A district court in its discretion may reduce a defendant's term of imprisonment if: (1) the defendant has fully exhausted all administrative rights to appeal a failure of the BOP to bring such motion on the defendant's behalf or the lapse of thirty days from the receipt of such a request by the warden of the defendant's facility, whichever is earlier; and (2) the court finds that extraordinary and compelling reasons warrant a reduction. 18 U.S.C. § 3582(c)(1)(A)(i); see also United States v. Muhammad, 16 F.4th 126, 129 (4th Cir. 2021). Under the statute, a defendant becomes eligible for relief only if the court finds that a reduction is both (1) warranted by “extraordinary and compelling reasons” and (2) “consistent with applicable policy statements issued by the Sentencing Commission.” United States v. High, 997 F.3d 181, 186 (4th Cir. 2021). If the court finds the defendant has demonstrated he is eligible, the court must consider the factors set forth in section 3553(a), to the extent they are applicable. Id. (citing 18 U.S.C. § 3582(c)(1)(A)); see also United States v. Kibble, 992 F.3d 326, 331 (4th Cir.), cert, denied, 142 S.Ct. 383 (2021). This court may deny the Defendant's motion based on its consideration of the applicable 3553(a) factors, even if extraordinary and compelling circumstances exist. See Kibble, 992 F.3d at 331-32.
Alternative grounds for a sentence reduction, inapplicable here, are outlined in § 3582(c)(1)(A)(ii) (listing that the defendant be at least seventy years old, served at least thirty years in prison, and have a BOP determination that he is not a danger to the safety of any other person or the community).
On May 5, 2021, Defendant pled guilty to Possession of a Firearm by a Felon in violation of 18 U.S.C. §§ 922(g)(1) and 924. DE 26. On August 6, 2021, this court sentenced Defendant to 90 months' imprisonment and three years on supervised release. DE 35. On April 4, 2022, this court granted the United States' motion to reduce Defendant's sentence to a total of 54 months' imprisonment; the remainder of the sentence remained the same. DE 46.
No party disputes that Defendant has exhausted his available administrative remedies. In the present motion, Defendant argues that information concerning his cooperation with the government has been “leaked to the BOP inmate population,” he has been assaulted and received threats of harm, and to ensure his safety, the BOP has placed him in the Special Housing Units (SHU) at FCI Allenwood and FCI Berlin, in which he had limited contact with anyone, including his family, and was unable to attend classes/programs. Defendant contends that these circumstances are extraordinary and compelling and justify a reduction of his sentence.

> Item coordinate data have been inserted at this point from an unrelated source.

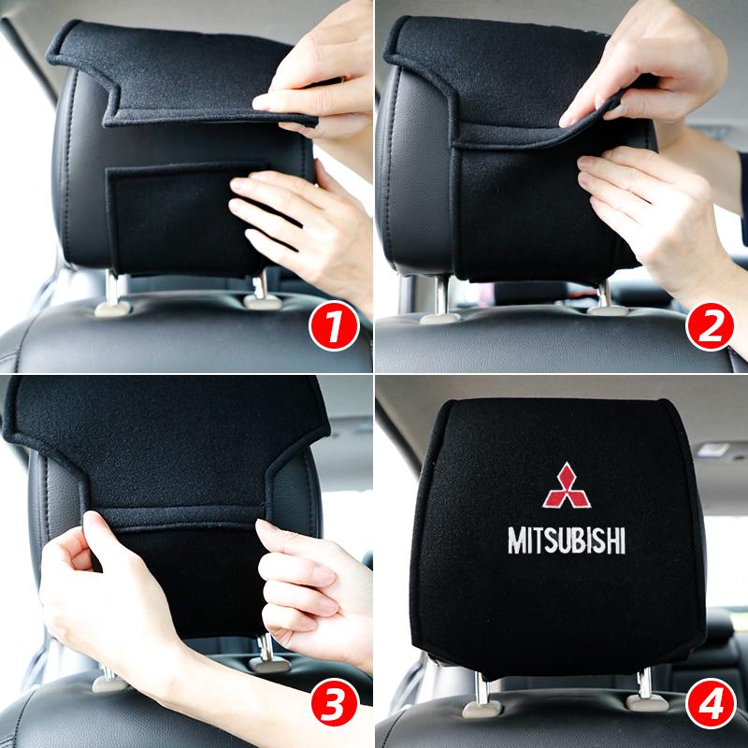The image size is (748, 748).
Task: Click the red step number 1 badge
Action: point(335,329)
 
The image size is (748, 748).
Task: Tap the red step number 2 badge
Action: point(709,329)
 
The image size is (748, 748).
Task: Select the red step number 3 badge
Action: point(335,707)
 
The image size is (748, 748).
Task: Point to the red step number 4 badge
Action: point(709,707)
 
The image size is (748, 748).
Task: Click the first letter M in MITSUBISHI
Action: point(516,540)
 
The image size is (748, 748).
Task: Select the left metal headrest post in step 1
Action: point(113,290)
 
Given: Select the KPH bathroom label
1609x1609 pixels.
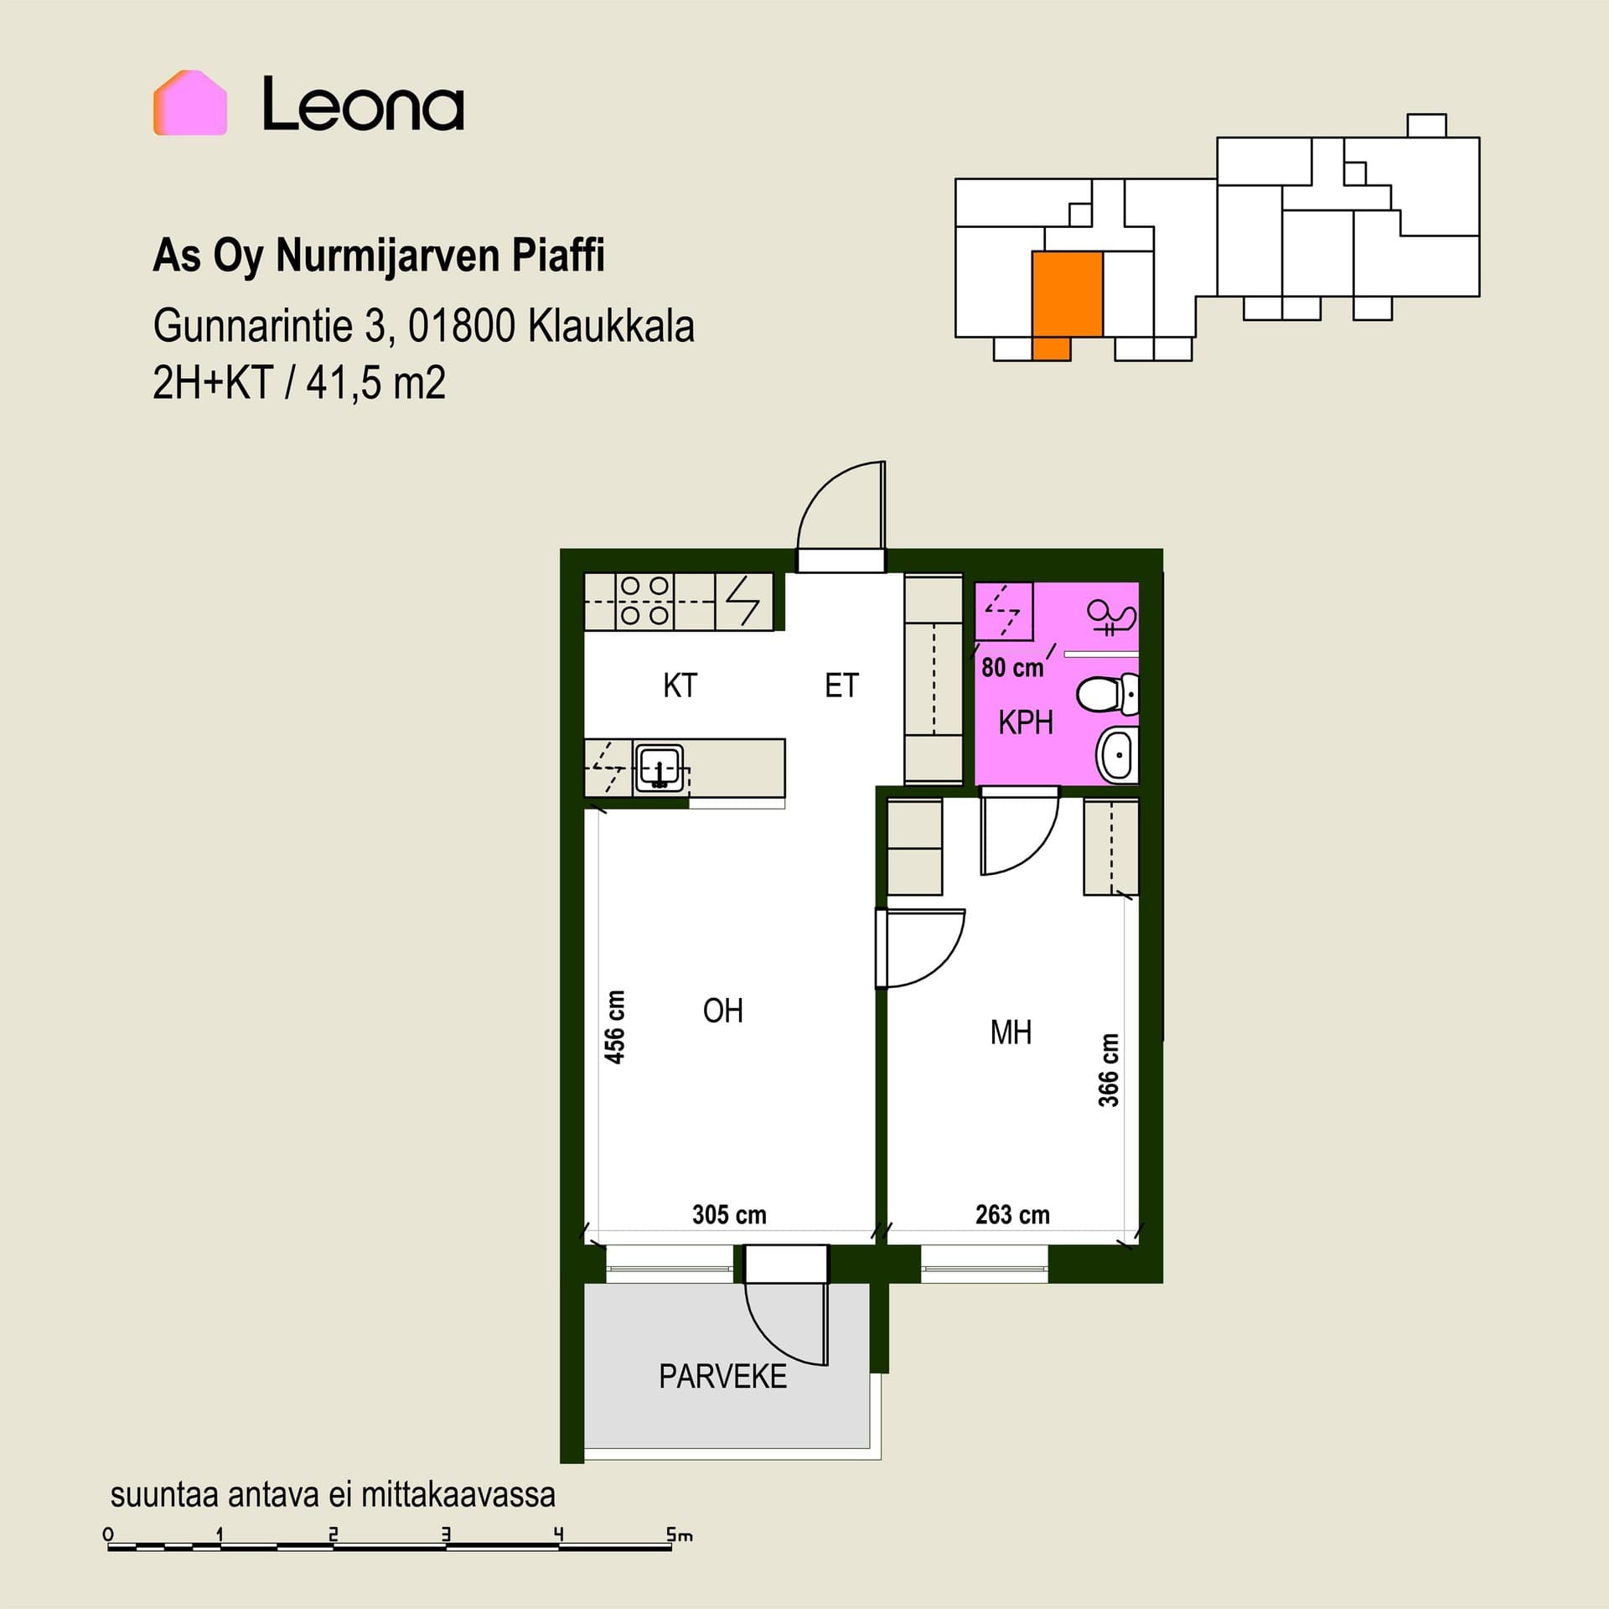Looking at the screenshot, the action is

The United States counters that Defendant fails both to demonstrate extraordinary and compelling circumstances and to show that consideration of the § 3553(a) factors weighs in favor of granting Defendant's request.
Defendant asserts that his medical records reflect and confirm the assaults he has suffered, but while a copy of an August 16, 2023 incident report was attached to his counseled memorandum, neither he nor his counsel attached copies of any medical records.
Defendant is currently incarcerated at FCI Bennettsville, South Carolina, and his projected release date is March 30, 2025. BOP Inmate Locator, https://www.bop.gov/inmateloc/;register number 25826-014; last visited April 1, 2024. In light of his transfer-since the filing of the present motion-to a new facility, this court issued an order to show cause why Defendant's motion, based primarily on his argument that he was subjected to threats to his personal safety at his prior facilities, should not be denied as moot. Defendant responded that, “because there are cell phones all over the yard” at FCI Bennettsville, he has been already approached and directed to provide proof that he did not cooperate with the government. DE 70-1. Defendant asserts that he is “not safe at all” and expects to be moved to secured housing soon, where he anticipates “spend[ing] months in isolation” away from his family. Id. Defendant claims that, during his incarceration, he has “been to the suicide watch room 2 times.” Id.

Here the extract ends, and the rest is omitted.